Starbucks Capstone Project
This is my Capstone project for Udacity Machine Learning Engineer nanodegree. All source files and final report will be available in this repo soon.
Installation
To recreate this project you will need:
- Data from Udacity and Starbucks
- Python 3.7.5
- To install requirements:
pip install pip_requirements.txt
Project Overview
Udacity partnered with Starbucks to provide a real-world business problem and simulated data mimicking their customer behavior. This project is focused on tailoring the personalized offers sent as part of the Starbucks Rewards Program to the customers who are most likely to use them. The Machine Learning terminology for this is "propensity modeling".

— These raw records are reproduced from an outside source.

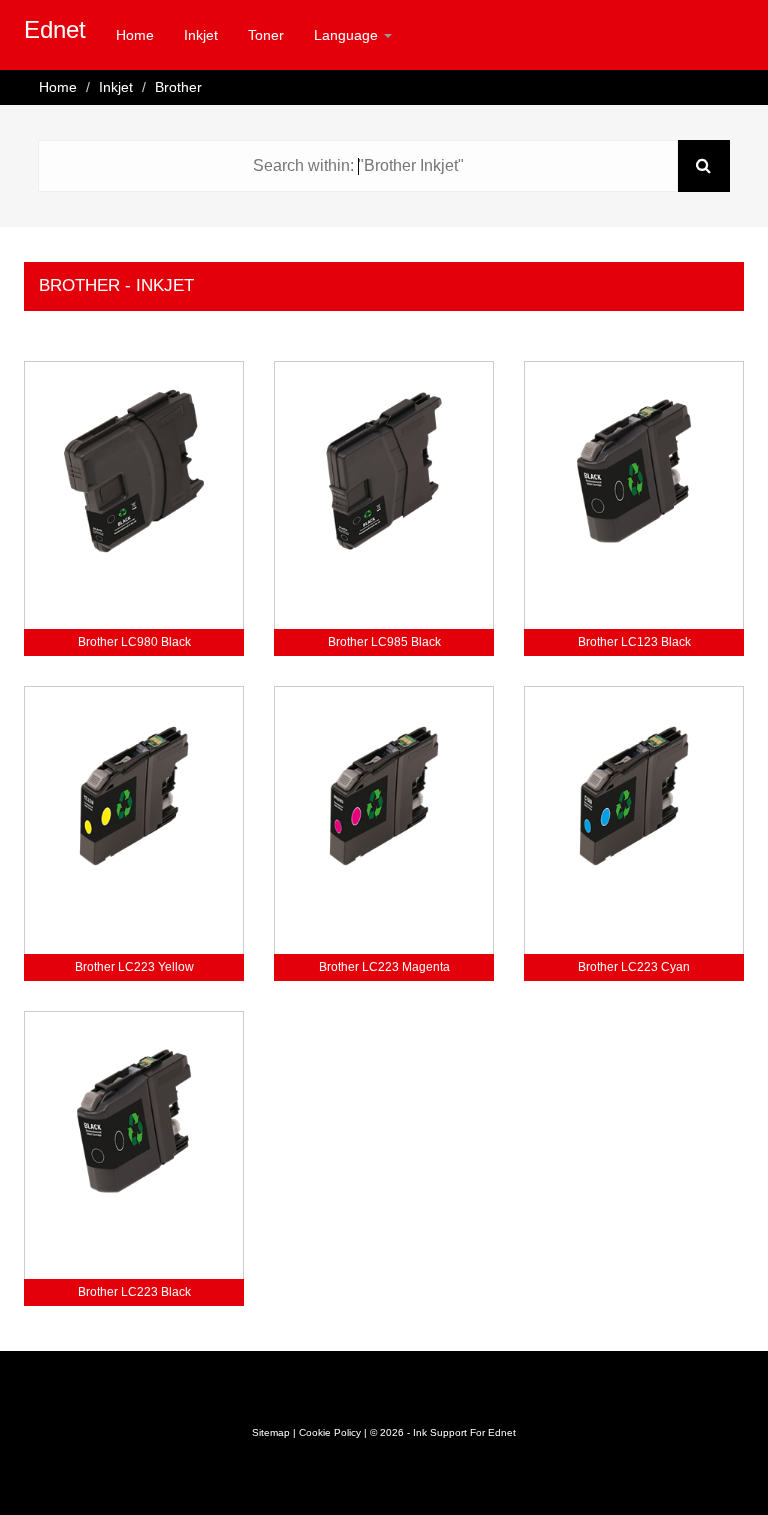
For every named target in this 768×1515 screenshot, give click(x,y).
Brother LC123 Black (634, 642)
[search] (704, 166)
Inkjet (201, 35)
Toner (266, 35)
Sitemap (271, 1432)
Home (135, 35)
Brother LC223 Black (134, 1292)
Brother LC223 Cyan (634, 967)
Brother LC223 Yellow (134, 967)
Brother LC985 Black (384, 642)
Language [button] (348, 35)
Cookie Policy (330, 1432)
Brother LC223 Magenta (384, 967)
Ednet (55, 29)
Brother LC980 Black (134, 642)
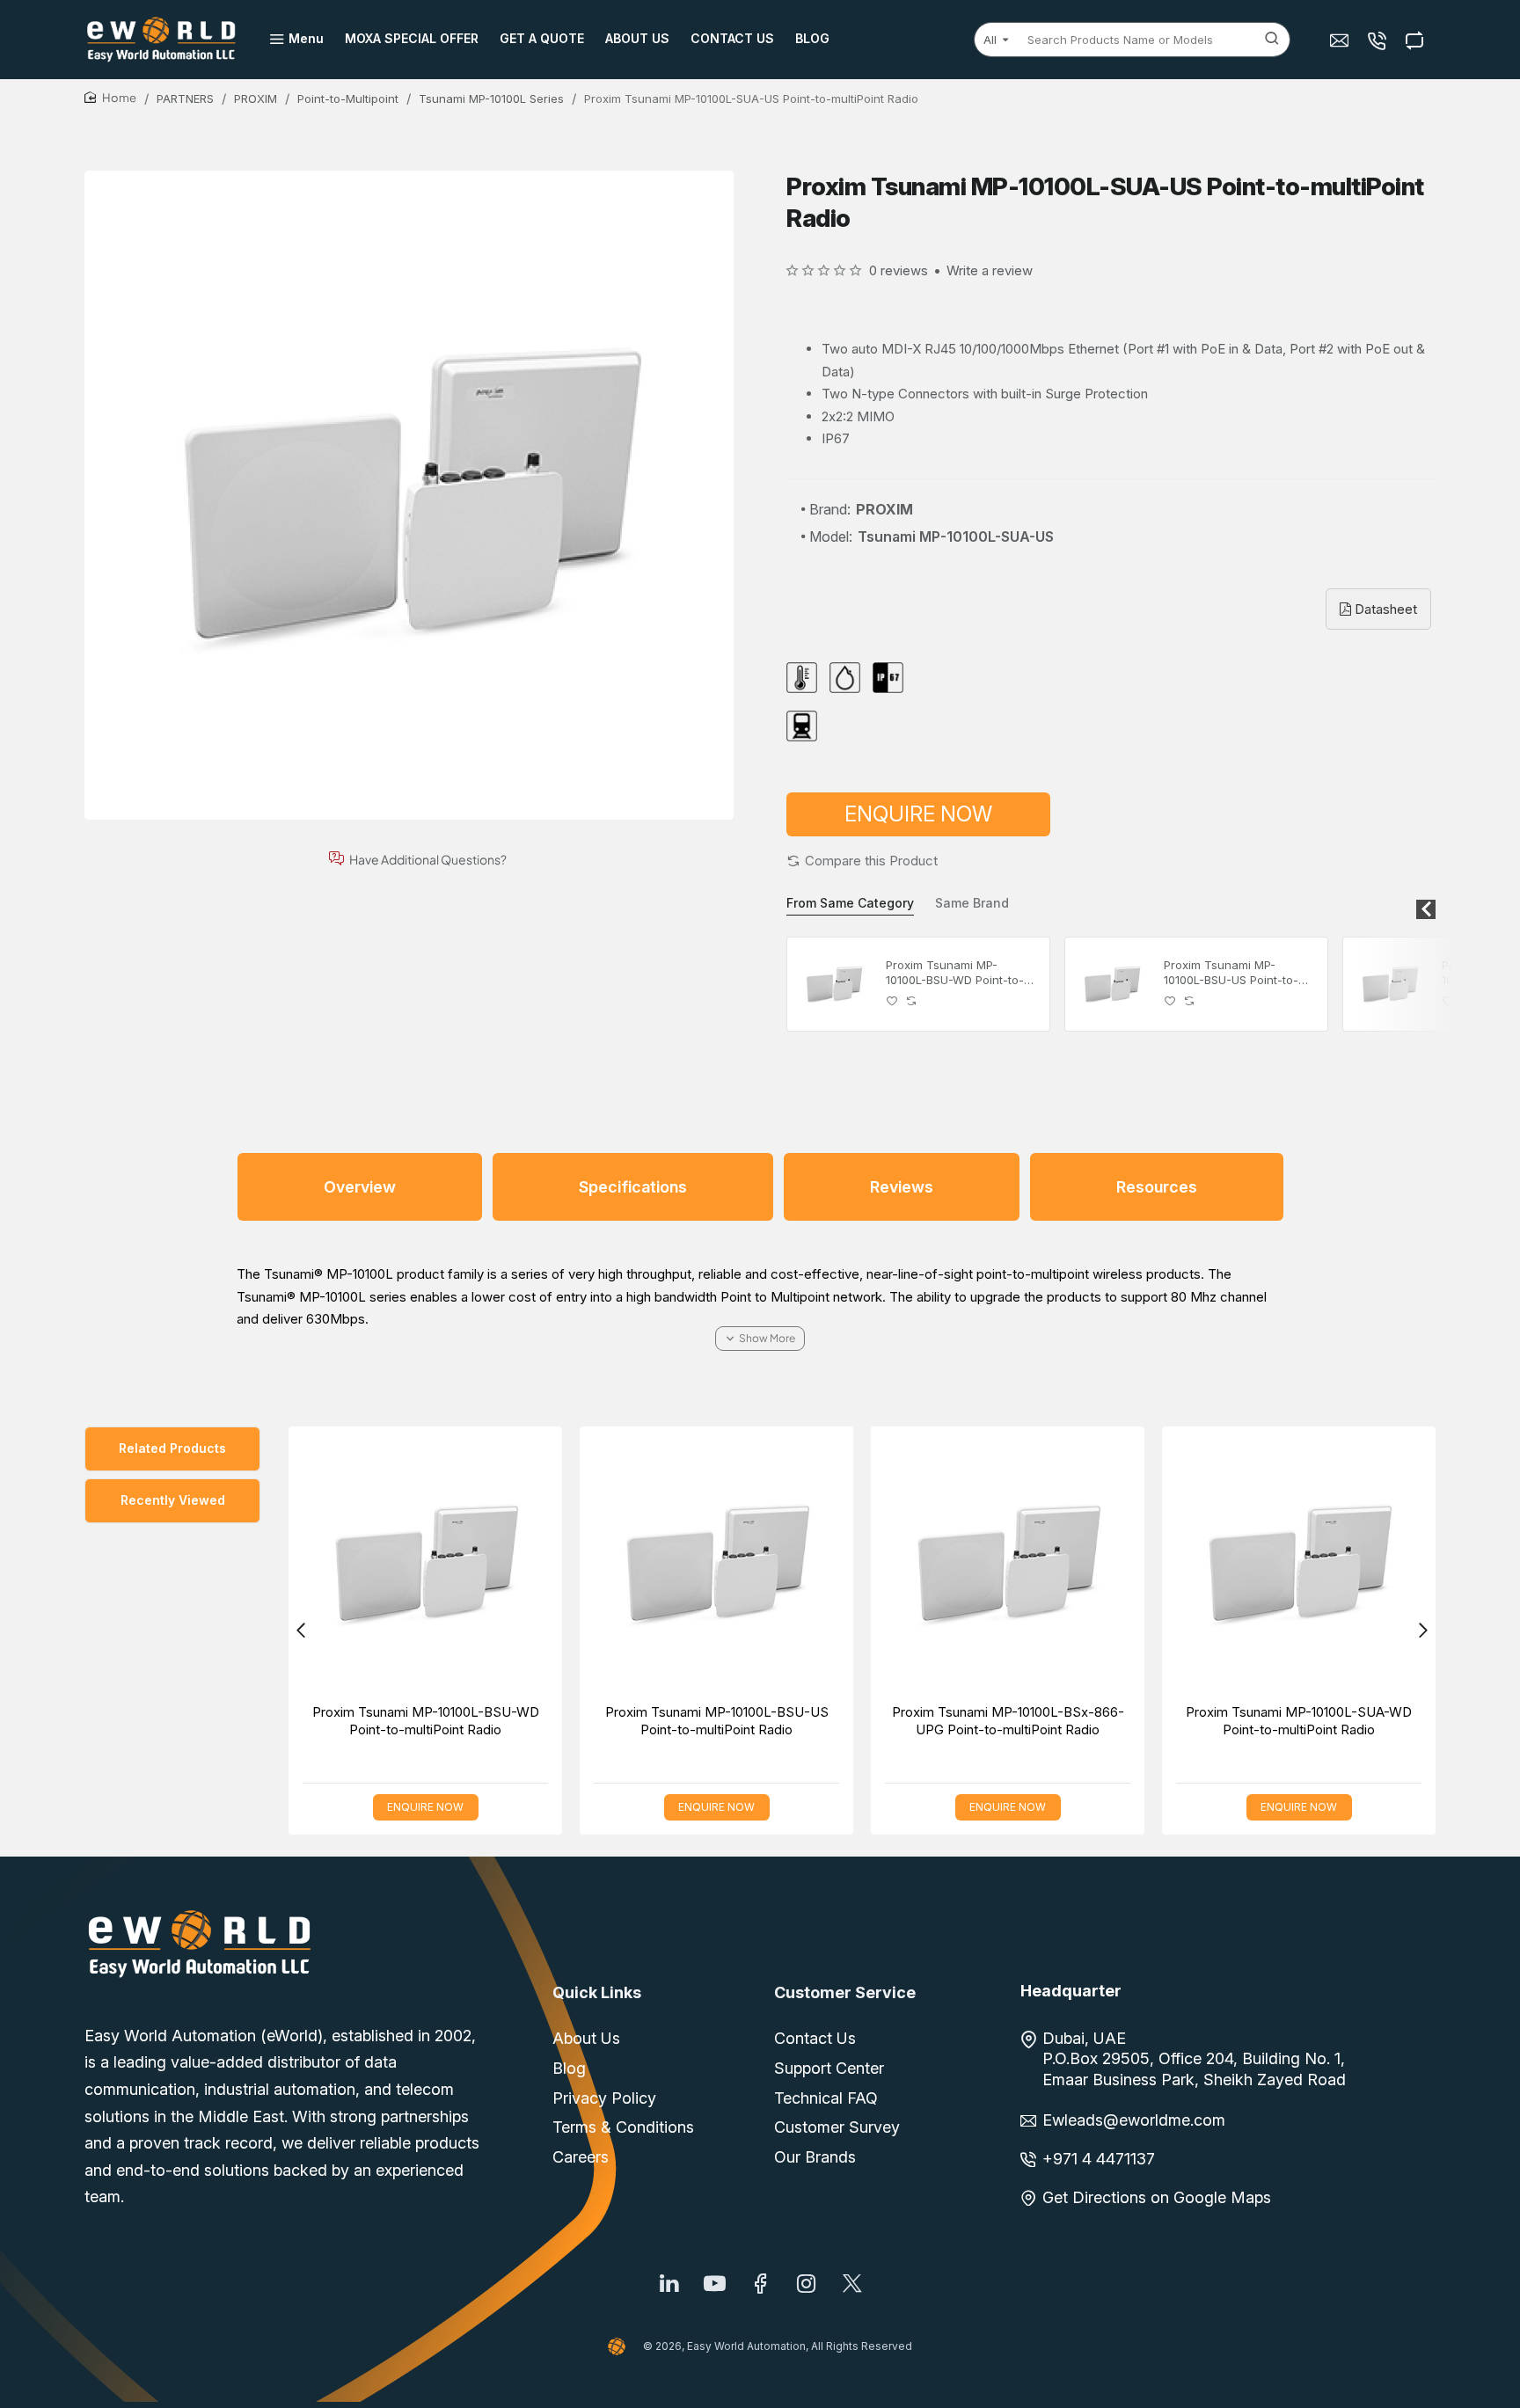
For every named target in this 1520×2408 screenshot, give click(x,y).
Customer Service (845, 1992)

We want to determine which kind of offer, if any, to send to each customer based on their purchases and interaction with the previously sent offers. Some customers do not want to receive offers and might be turned off by them, so we want to avoid sending offers to those customers.
Data overview
All ownership of used data is belong to Udacity and Starbucks. It consist of the following path:
-
profile.json: Rewards program users (17000 users x 5 fields)

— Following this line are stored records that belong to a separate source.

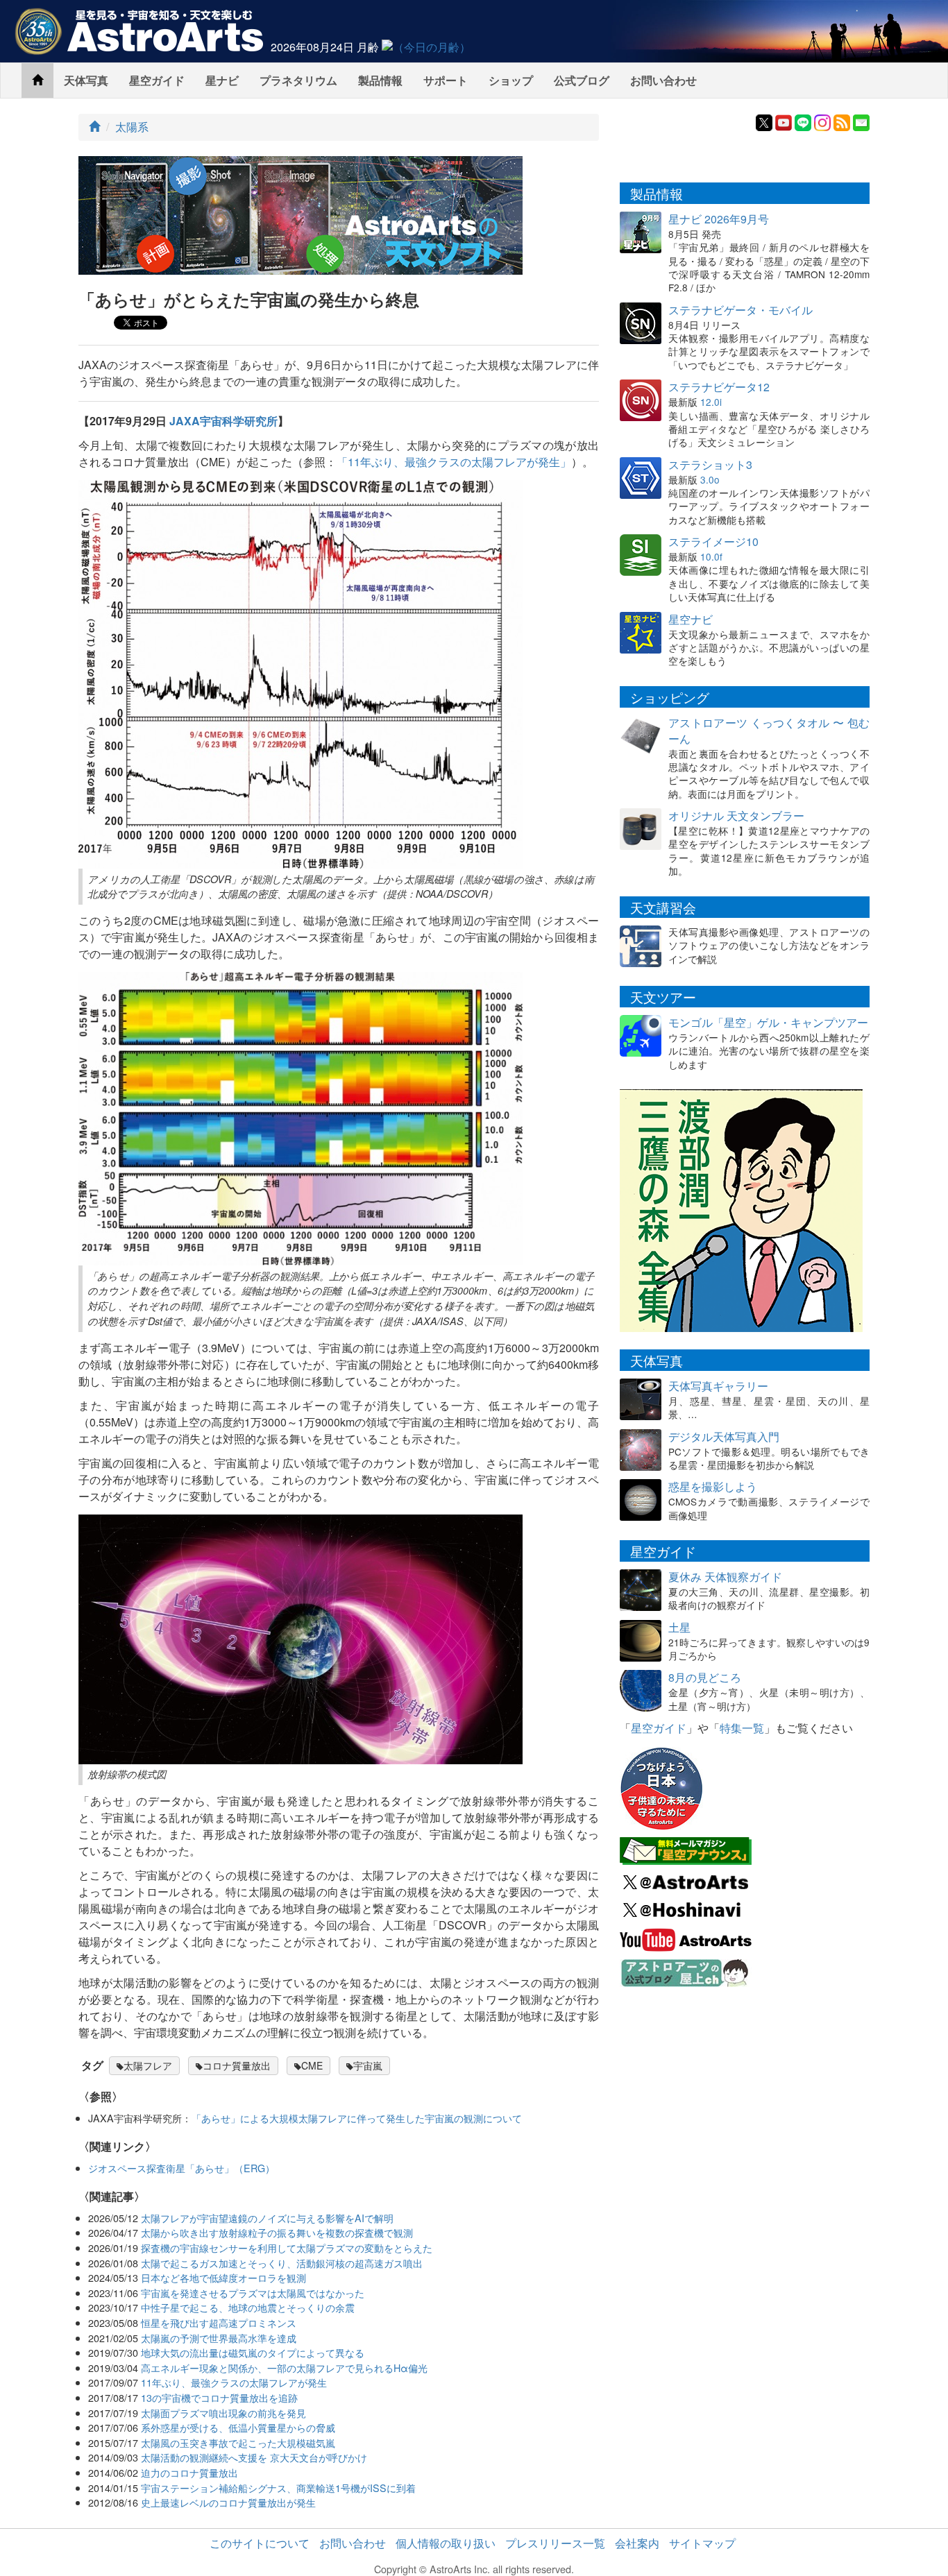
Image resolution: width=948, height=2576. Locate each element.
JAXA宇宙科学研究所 (223, 421)
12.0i (711, 402)
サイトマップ (702, 2543)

- gender: (categorical) M, F, O, or null
- age: (numeric) missing value encoded as 118
- id: (string/hash)
- became_member_on: (date) format YYYYMMDD
- income: (numeric)
-
portfolio.json: Offers sent during 30-day test period (10 offers x 6 fields)
- reward: (numeric) money awarded for the amount spent
- channels: (list) web, email, mobile, social
- difficulty: (numeric) money required to be spent to receive reward
- duration: (numeric) time for offer to be open, in days
- offer_type: (string) bogo, discount, informational
- id: (string/hash)
-
transcript.json: Event log (306648 events x 4 fields)
- person: (string/hash)
- event: (string) offer received, offer viewed, transaction, offer completed
- value: (dictionary) different values depending on event type
- offer id: (string/hash) not associated with any "transaction"

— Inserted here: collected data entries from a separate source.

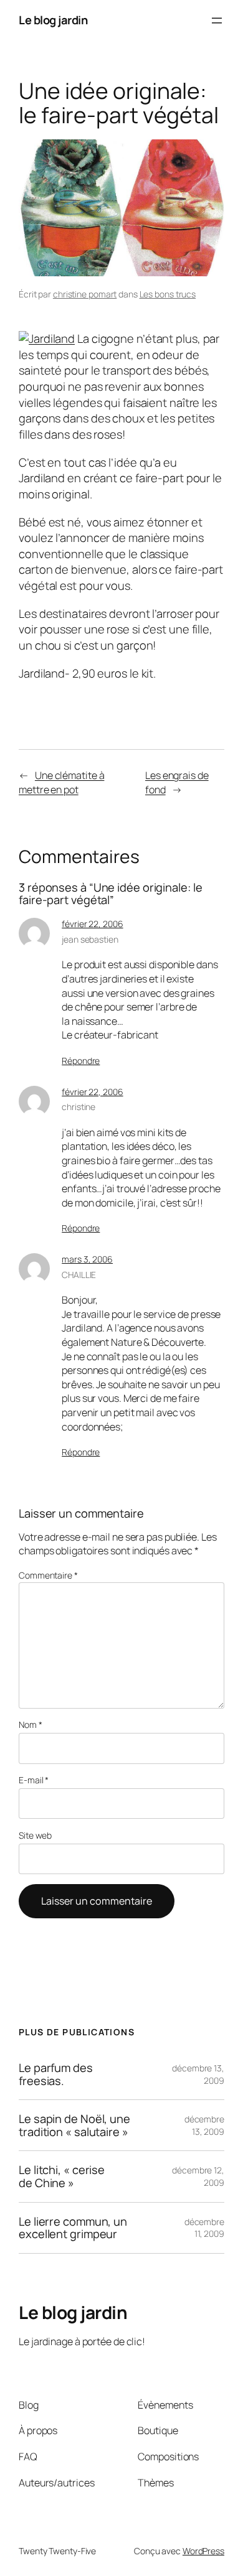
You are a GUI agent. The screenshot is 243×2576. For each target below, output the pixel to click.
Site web (35, 1835)
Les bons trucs (168, 294)
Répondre (81, 1060)
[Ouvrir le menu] (216, 20)
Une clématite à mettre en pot (61, 782)
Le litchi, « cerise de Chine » (62, 2176)
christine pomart (85, 294)
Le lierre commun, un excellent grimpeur (73, 2228)
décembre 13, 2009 (204, 2125)
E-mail (34, 1780)
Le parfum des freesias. (56, 2074)
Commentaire (48, 1575)
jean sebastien (90, 939)
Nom (30, 1724)
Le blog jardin (53, 19)
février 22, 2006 (92, 924)
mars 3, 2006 (87, 1259)
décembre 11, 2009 (204, 2228)
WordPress (203, 2551)
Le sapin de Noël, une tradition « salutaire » (74, 2125)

- amount: (numeric) money spent in "transaction"
- reward: (numeric) money gained from "offer completed"
- time: (numeric) hours after start of test
Files Description
- requirements.txt - Python packages required to run this program.
- proposal.pdf - Proposal for this project.
- README.md - README file for this project.
- report.pdf - Report for this project.
- notebook.ipynb - Jupyter Notebook containing all project steps.
- src/model.py - Neural network model code (required for hyperparameter tuning).
Results Summary
The Neural Network model performed the best with an Fâ‚‚ Score of 0.84863 on the Test Set.
Model | Accuracy | F1 Score | F2 Score | TP | FP | TN | FN |
---|---|---|---|---|---|---|---|
Logistic Regression [test set] | 0.71208 | 0.79208 | 0.83016 | 4838 | 1737 | 1444 | 803 |
Support Vector Machines [test set] | 0.72463 | 0.78873 | 0.80353 | 4534 | 1391 | 1858 | 1038 |
Neural Network (Final) [test set] | 0.71163 | 0.79726 | 0.84863 | 5002 | 1905 | 1276 | 639 |